__Text to read__
::::
Re: [PATCH] Create sysfs entries for PCI VPDI and VPDR tags

From: Jordan_Hargrave
Date: Fri Feb 19 2016 - 14:44:36 EST


>On 02/19/2016 03:07 PM, Jordan Hargrave wrote:
>> On Fri, Feb 19, 2016 at 4:00 AM, Hannes Reinecke <hare@xxxxxxx> wrote:
>>>
>>> On 02/18/2016 09:04 PM, Jordan Hargrave wrote:
>>>> The VPD-R is a readonly area of the PCI Vital Product Data region.
>>>> There are some standard keywords for serial number, manufacturer,
>>>> and vendor-specific values. Dell Servers use a vendor-specific
>>>> tag to store number of ports and port mapping of partitioned NICs.
>>>>
>>>> info = VPD-Info string
>>>> PN = Part Number
>>>> SN = Serial Number
>>>> MN = Manufacturer ID
>>>> Vx = Vendor-specific (x=0..9 A..Z)
>>>>
>>>> This creates a sysfs subdirectory in the pci device: vpdattr with
>>>> 'info', 'EC', 'SN', 'V0', etc. files containing the tag values.
>>>>
>>>> Signed-off-by: Jordan Hargrave <Jordan_Hargrave@xxxxxxxx>
>>> Hmm. Can we first get an agreement on the PCI VPD parsing patches
>>> I've posted earlier?
>>> VPD parsing is really tricky, and we should aim on making the
>>> read_vpd function robust enough before we begin putting things into
>>> sysfs.
::::
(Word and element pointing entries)

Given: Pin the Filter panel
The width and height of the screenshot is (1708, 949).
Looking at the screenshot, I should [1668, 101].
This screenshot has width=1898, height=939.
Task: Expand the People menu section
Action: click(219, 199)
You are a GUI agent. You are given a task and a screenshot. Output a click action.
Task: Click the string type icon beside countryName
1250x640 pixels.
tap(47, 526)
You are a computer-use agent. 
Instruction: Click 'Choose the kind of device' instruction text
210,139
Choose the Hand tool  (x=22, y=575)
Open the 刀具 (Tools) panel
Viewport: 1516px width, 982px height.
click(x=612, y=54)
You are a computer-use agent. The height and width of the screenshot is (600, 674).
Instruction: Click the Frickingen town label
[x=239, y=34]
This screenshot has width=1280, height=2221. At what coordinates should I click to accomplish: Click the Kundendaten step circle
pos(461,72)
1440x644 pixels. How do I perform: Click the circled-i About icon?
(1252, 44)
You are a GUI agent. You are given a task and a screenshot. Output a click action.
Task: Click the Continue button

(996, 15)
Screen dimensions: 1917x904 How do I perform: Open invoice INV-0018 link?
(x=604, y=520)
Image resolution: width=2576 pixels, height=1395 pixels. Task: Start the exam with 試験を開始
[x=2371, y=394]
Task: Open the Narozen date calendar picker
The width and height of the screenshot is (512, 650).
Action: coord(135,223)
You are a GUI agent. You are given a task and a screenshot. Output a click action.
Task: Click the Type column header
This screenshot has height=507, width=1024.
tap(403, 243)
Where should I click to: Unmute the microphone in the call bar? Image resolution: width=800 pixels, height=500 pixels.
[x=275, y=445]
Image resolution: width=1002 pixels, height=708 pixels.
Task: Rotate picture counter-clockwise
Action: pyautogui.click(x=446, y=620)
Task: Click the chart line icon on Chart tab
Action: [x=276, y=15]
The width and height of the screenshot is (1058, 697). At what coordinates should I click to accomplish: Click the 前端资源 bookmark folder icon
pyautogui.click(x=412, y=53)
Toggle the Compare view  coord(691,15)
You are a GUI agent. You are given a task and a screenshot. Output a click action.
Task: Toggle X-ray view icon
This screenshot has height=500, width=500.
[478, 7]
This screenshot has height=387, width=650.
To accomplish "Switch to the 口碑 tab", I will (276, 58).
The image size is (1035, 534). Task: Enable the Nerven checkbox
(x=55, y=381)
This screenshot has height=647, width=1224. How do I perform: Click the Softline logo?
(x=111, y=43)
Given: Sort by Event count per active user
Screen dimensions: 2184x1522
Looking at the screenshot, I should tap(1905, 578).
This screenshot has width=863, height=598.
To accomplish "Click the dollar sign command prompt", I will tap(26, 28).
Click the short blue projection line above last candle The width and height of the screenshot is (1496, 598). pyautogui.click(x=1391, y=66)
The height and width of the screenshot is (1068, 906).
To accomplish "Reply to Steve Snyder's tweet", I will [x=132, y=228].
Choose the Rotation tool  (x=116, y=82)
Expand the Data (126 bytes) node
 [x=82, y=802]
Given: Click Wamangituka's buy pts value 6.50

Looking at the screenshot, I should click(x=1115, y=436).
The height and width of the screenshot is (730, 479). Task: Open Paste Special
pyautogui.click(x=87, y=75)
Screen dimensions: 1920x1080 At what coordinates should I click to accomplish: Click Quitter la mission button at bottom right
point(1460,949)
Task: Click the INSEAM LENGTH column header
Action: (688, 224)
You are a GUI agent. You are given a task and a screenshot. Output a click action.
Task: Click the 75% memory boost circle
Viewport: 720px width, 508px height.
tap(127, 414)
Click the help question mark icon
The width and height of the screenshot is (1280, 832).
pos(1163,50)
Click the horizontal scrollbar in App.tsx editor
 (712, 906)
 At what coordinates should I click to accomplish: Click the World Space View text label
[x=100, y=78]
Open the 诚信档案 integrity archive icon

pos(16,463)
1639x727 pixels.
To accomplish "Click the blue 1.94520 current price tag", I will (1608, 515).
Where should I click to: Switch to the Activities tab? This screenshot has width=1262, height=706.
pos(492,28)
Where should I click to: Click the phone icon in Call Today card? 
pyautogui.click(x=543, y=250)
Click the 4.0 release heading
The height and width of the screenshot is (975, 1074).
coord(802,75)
::::
__What you should do__
Rewrite the paragraph in the patch thread that begins "The VPD-R is a readonly area" as a short bulleted list, keeping its main facts. The listing has no connection to the patch thread.

__Result for this task__
- VPD-R is a read-only area of the PCI Vital Product Data region.
- It holds standard keywords for serial number, manufacturer, and vendor-specific values.
- Dell servers use a vendor-specific tag to store the number of ports and the port mapping of partitioned NICs.